*** Recorded information ***

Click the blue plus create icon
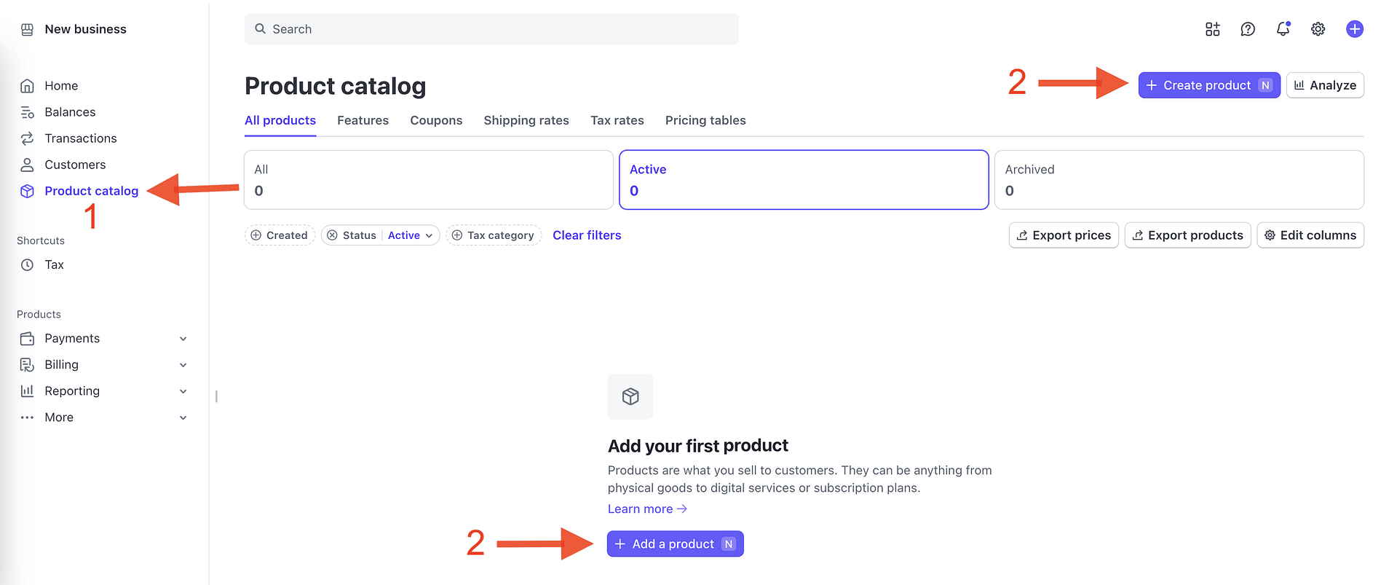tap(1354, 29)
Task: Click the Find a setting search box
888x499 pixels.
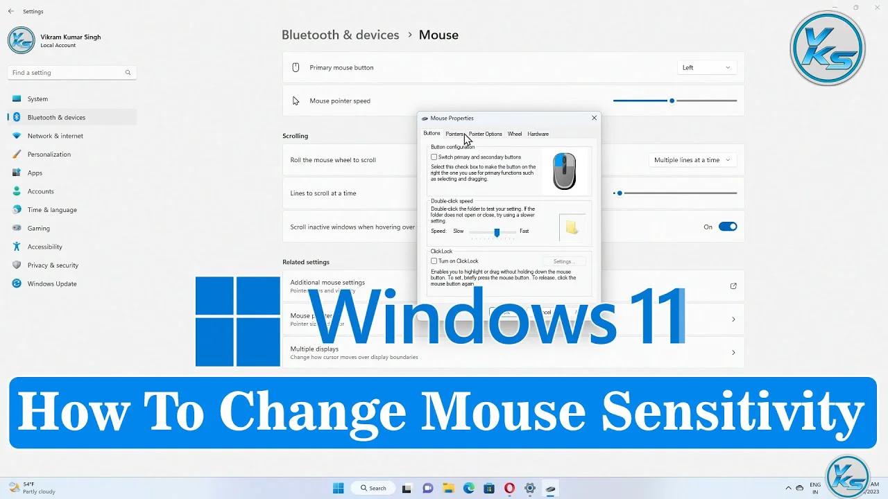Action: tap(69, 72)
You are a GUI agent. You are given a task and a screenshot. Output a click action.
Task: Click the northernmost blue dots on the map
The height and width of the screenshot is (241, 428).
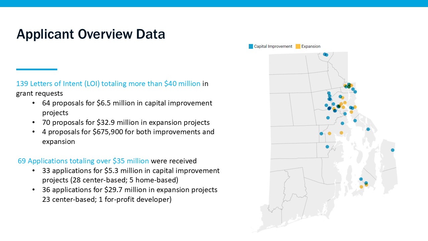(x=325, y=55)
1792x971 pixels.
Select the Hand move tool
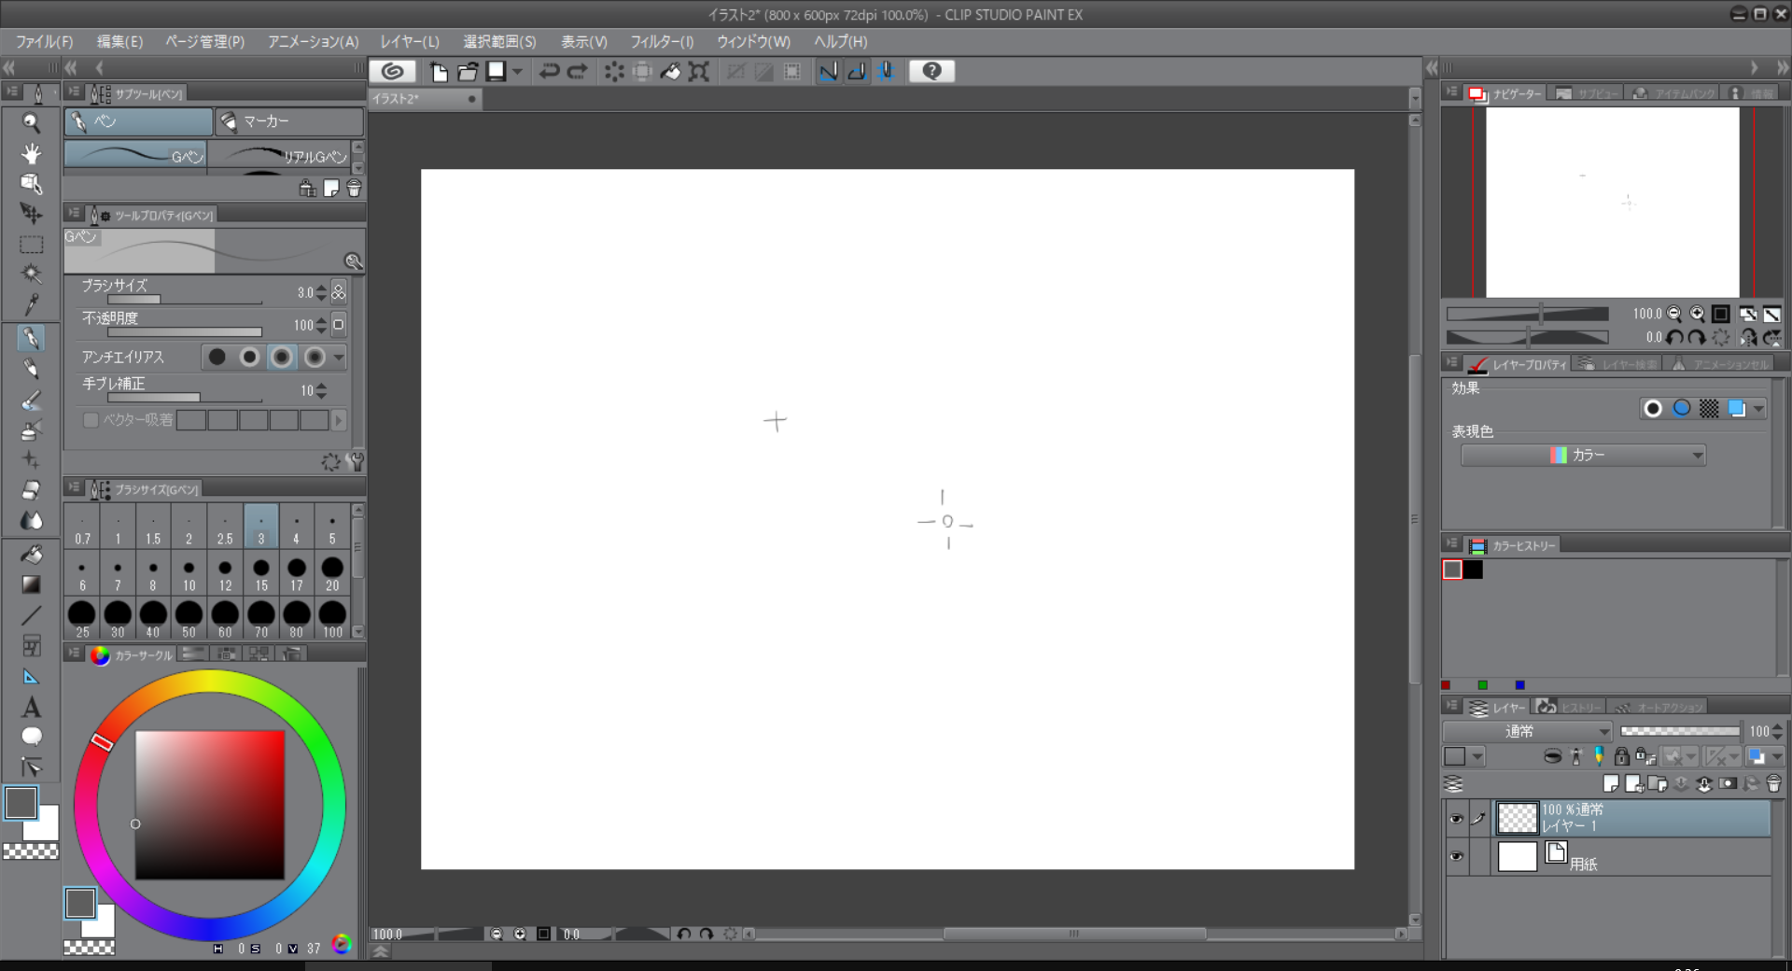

*** End of Recorded information ***

**Problem to work on:** Exact text is required for the lines from the one with "Task: Click the Find a setting search box" through the last line of the entries, both included. Omit pictures.

**Task answer:**
Task: Click the Find a setting search box
888x499 pixels.
Action: tap(69, 72)
You are a GUI agent. You are given a task and a screenshot. Output a click action.
Task: Click the northernmost blue dots on the map
The height and width of the screenshot is (241, 428).
(x=325, y=55)
1792x971 pixels.
Select the Hand move tool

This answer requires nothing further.